N. Baltimore receives $135,000 FEMA grant
Written by MARIE THOMAS BAIRD Sentinel Education Editor
Wednesday, 20 February 2013 11:53
NORTH BALTIMORE - The fire department will use a $135,000 federal grant to buy new air masks for its volunteers.
Chief Ted Francisco announced at Tuesday's village council meeting that his department received a grant from the Federal Emergency Management Agency.
This is the third time his department has applied for the Assistance to Firefighters grant.
He applied for $142,150 and FEMA awarded the village $135,043. The village will pay the difference of $7,107, or about 5 percent of the total asked for.
That amount will purchase 17 air masks.
"Seventeen will be enough for all trucks," Francisco stated. "Everyone will have their own air pieces."
Councilman Aaron Patterson suggested the village's share, plus the $3,000 it cost to write the grant, comes out of the village's carryover balance.
That balance is about $800,000, according to village Administrator Kathy Healy.
Francisco said he also has applied for a second FEMA grant, this one to purchase a grass truck.
A grass truck had initially been included in the village's property tax request that passed in November, but was later removed from consideration. Had it been on the levy, it would have added $140,000 to the request.
Also at the meeting, Mayor Mike Julien again voiced his impatience with Time Warner Cable, one of three telecommunications companies the village does business with.
This month, the village has paid Time Warner $686.96 for phone and internet connection for two locations. But Julien maintains the company is charging more per line that what the contract stipulates. The agreement stipulates the village pay Time Warner $25 per line per month, but is actually being charged $40 per line per month, he said.
"I asked for (reimbursement) retroactive," said Julien,
His phone calls to the company have been unreturned, he added.
He said he has considered contacting the Public Utilities Commission of Ohio to lodge a complaint.
Council will further discuss this issue at its committee of the whole meeting in March.
Healy reported that Bakery Feeds wants to put it a rail spur at its location on Quarry Road, east of the village.

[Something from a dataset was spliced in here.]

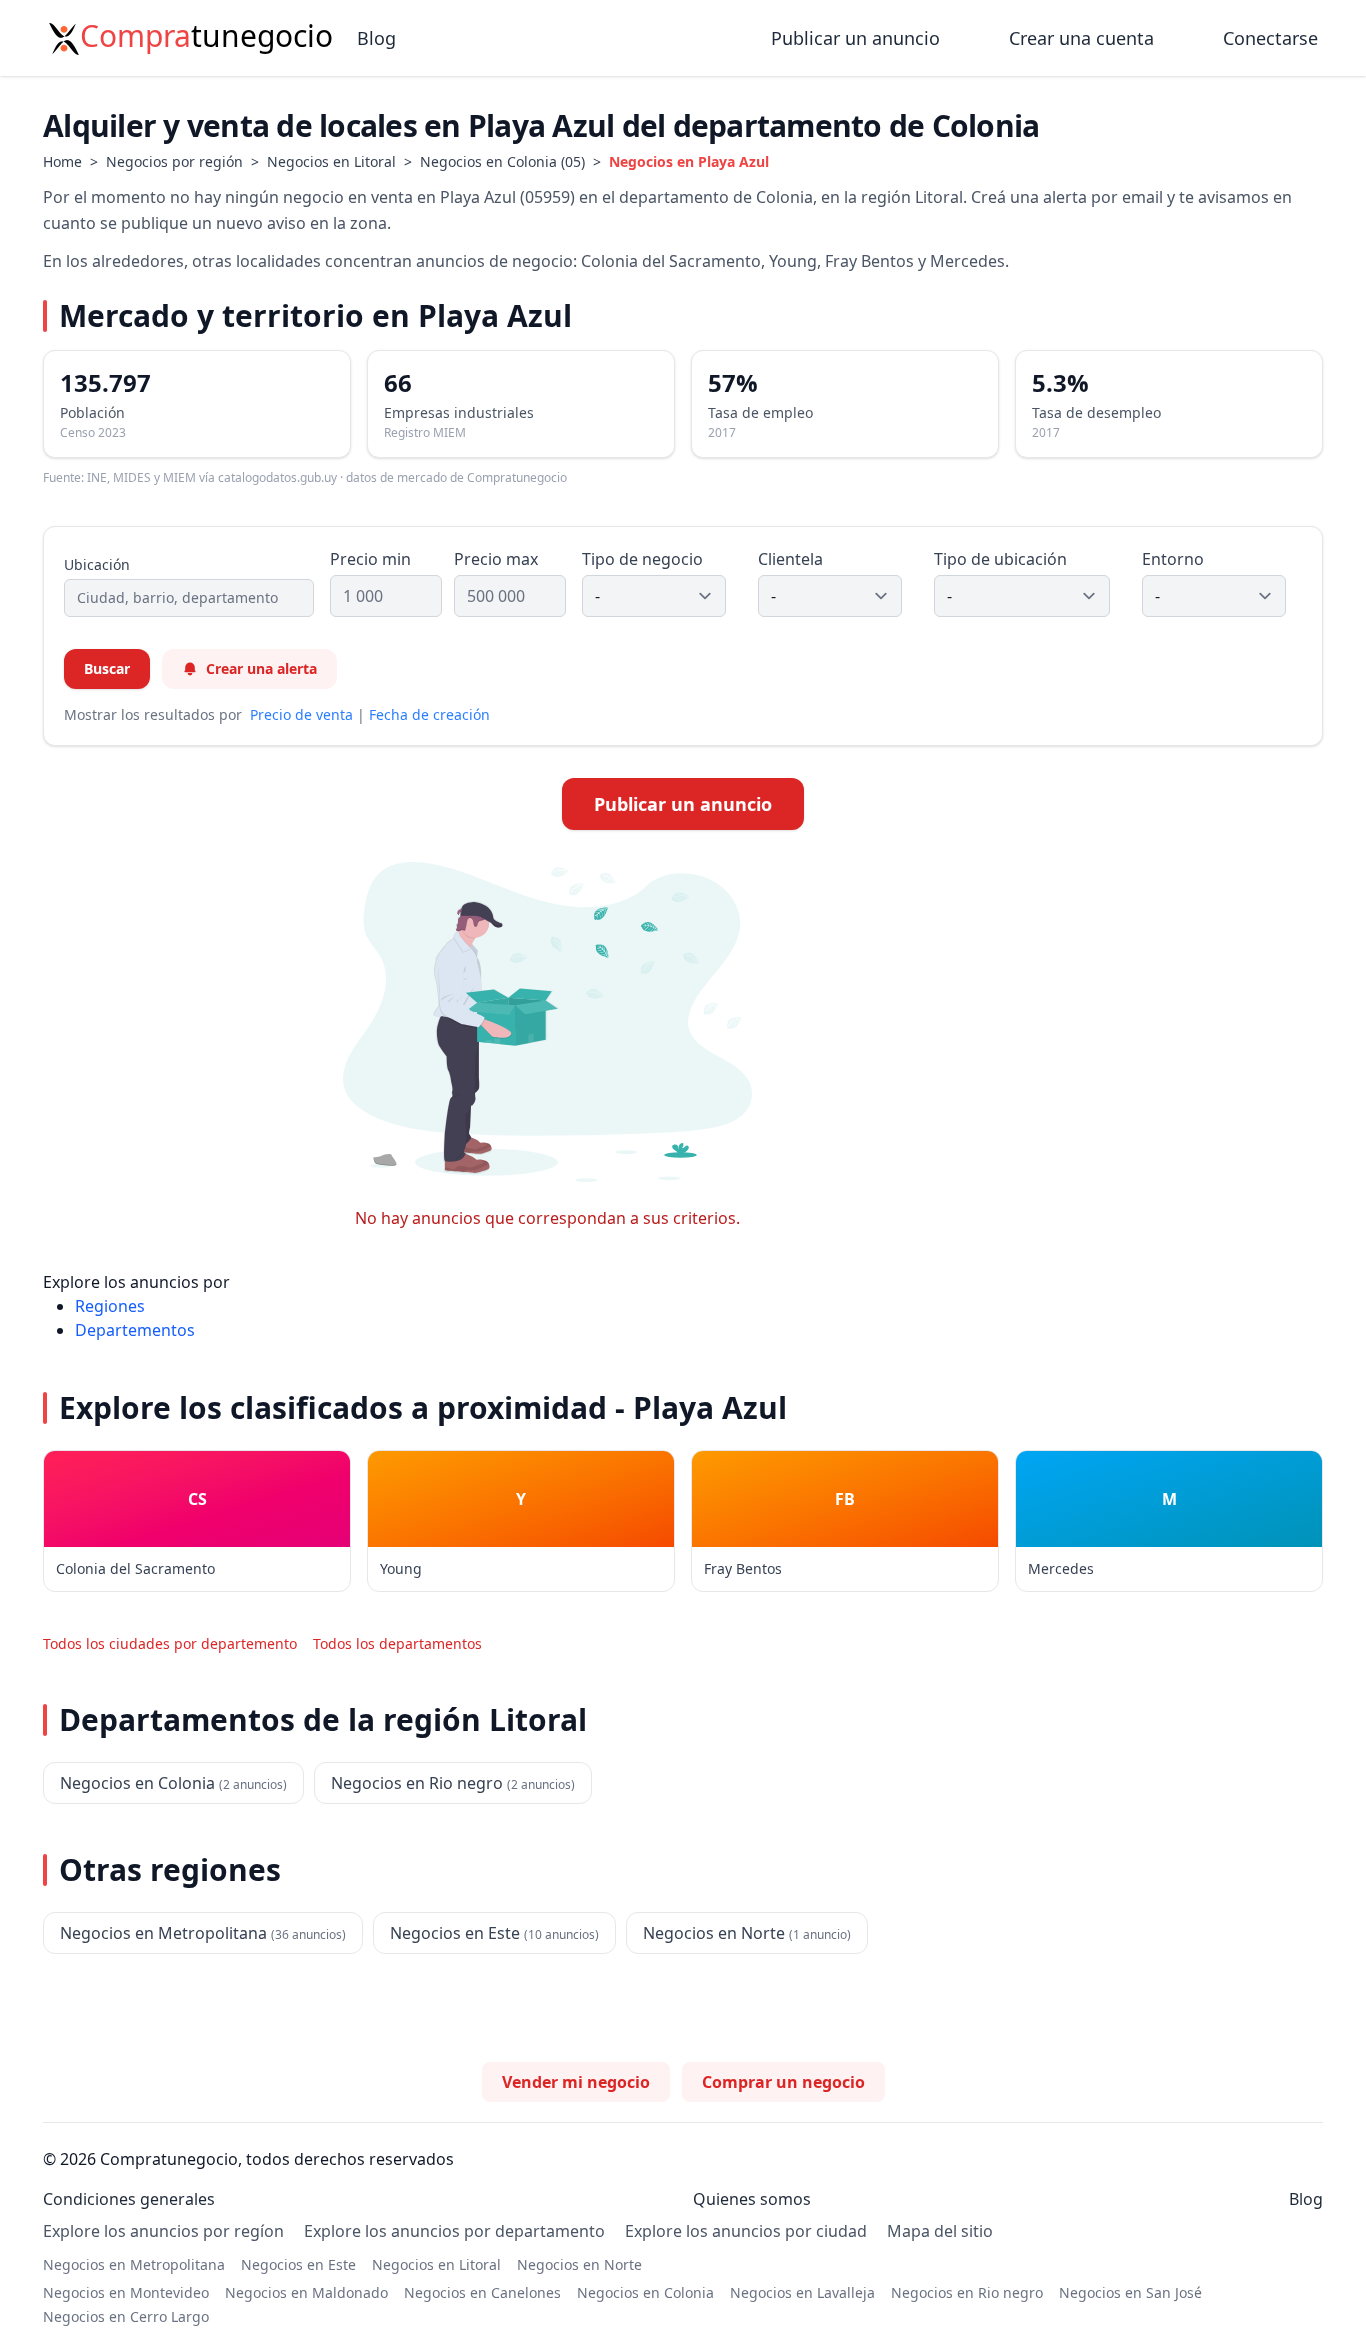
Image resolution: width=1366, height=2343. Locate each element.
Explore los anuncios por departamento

The question of who will maintain the spur as well as the roadway was questioned.
Healy said she'd bring more information, plus a drawing of the proposed work, to council.
Council also gave first reading to a contract with Henry Township to provide fire services through Dec. 31, 2015.
The agreement goes back years and has the village fire department answering fire calls in the township, which is about 36 square miles.
The township has offered to pay 28 percent each of capital improvements, bond relief and equipment costs.
Healy did not have an estimate on how much the village could receive each year.